Questions to answer:
- A) Quote the stretch of the ExoMars passage from "ExoMars 2016: Trace" through "Mars in October.".
- B) In the ExoMars passage, on what date were the Orbiter and Schiaparelli launched?
- C) Continue the ExoMars passage from where it stops.

Given passage:
The first mission of the ExoMars programme consists of the Trace Gas Orbiter plus an Entry, descent and landing Demonstrator Module, known as Schiaparelli. The main objectives of this mission are to search for evidence of methane and other trace atmospheric gases that could be signatures of active biological or geological processes and to test key technologies in preparation for ESA's contribution to subsequent missions to Mars.

ExoMars 2016: Trace Gas Orbiter and Schiaparelli. Credit: ESA/ATG medialab

The Orbiter and Schiaparelli were launched together on 14 March 2016 on a Proton rocket and flew  to Mars in a composite configuration. By taking advantage of the positioning of Earth and Mars the cruise phase could be limited to about 7 months, with the pair arriving at Mars in October.

Extracted data:
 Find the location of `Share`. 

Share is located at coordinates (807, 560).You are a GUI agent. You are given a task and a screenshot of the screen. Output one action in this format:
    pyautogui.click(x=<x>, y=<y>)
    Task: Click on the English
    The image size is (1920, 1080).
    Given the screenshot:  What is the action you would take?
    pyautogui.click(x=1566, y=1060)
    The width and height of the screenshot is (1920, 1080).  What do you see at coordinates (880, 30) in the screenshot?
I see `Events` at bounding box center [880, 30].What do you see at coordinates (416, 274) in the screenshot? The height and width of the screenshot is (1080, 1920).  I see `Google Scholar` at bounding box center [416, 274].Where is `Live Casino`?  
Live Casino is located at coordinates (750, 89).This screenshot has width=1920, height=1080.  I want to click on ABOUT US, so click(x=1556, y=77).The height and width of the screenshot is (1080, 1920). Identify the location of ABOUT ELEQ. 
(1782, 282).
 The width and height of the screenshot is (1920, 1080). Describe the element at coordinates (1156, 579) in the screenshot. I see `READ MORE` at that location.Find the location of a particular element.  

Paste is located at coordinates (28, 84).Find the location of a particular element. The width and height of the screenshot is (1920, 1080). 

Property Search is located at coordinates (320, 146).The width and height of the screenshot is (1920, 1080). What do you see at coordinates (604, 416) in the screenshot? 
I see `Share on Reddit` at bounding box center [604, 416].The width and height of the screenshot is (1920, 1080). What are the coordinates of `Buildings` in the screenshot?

Task answers:
- A)
ExoMars 2016: Trace Gas Orbiter and Schiaparelli. Credit: ESA/ATG medialab

The Orbiter and Schiaparelli were launched together on 14 March 2016 on a Proton rocket and flew  to Mars in a composite configuration. By taking advantage of the positioning of Earth and Mars the cruise phase could be limited to about 7 months, with the pair arriving at Mars in October.

- B) 14 March 2016

- C)
Three days before reaching the atmosphere of Mars, on 16 October, Schiaparelli was ejected from the Orbiter towards the Red Planet. Schiaparelli coasted towards its destination, entered the Martian atmosphere at 21 000 km/h, and decelerated using aerobraking and a parachute. It was planned to then brake with the aid of a thruster system before landing on the surface of the planet, but an anomaly in the measurement and navigation system meant that the parachute and the backshell were prematurely released, followed by a brief firing of the braking thrusters and finally activation of the on-ground systems as if Schiaparelli had already landed. In reality, the vehicle was still at an altitude of around 3.7 km.

From its coasting to Mars until shortly before it reached the surface, Schiaparelli communicated with the Trace Gas Orbiter or with Mars Express.

On 19 October, the Trace Gas Orbiter was inserted into an elliptical orbit around Mars. Later, in January 2017, the orbiter performed a number of manoeuvres to shift its angle of travel with respect to the equator to almost 74° from the 7° of its October arrival. This 74° orbit will provide optimum coverage of the surface for the science instruments, while still offering good visibility for relaying data from current and future landers. In mid-March 2017, the aerobraking phase began – this will eventually bring the orbiter into a circular, approximately 400-km altitude orbit ready to conduct its scientific mission, starting in March 2018.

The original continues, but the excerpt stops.